Task prompt — In your answer, print each of the records below exactly.

Information provided —
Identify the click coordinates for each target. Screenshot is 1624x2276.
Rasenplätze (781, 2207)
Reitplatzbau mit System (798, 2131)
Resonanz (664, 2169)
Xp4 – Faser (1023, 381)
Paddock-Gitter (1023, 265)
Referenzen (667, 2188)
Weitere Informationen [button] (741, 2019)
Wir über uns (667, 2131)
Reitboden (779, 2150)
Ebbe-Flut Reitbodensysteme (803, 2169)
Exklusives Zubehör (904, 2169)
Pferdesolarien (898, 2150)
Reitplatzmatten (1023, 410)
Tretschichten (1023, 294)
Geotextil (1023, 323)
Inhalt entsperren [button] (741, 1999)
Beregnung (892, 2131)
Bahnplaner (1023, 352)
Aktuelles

Your response —
Identify the click coordinates for each target. Screenshot is 1624x2276.
Rasenplätze (781, 2207)
Reitplatzbau mit System (798, 2131)
Resonanz (664, 2169)
Xp4 – Faser (1023, 381)
Paddock-Gitter (1023, 265)
Referenzen (667, 2188)
Weitere Informationen [button] (741, 2019)
Wir über uns (667, 2131)
Reitboden (779, 2150)
Ebbe-Flut Reitbodensysteme (803, 2169)
Exklusives Zubehör (904, 2169)
Pferdesolarien (898, 2150)
Reitplatzmatten (1023, 410)
Tretschichten (1023, 294)
Geotextil (1023, 323)
Inhalt entsperren [button] (741, 1999)
Beregnung (892, 2131)
Bahnplaner (1023, 352)
Aktuelles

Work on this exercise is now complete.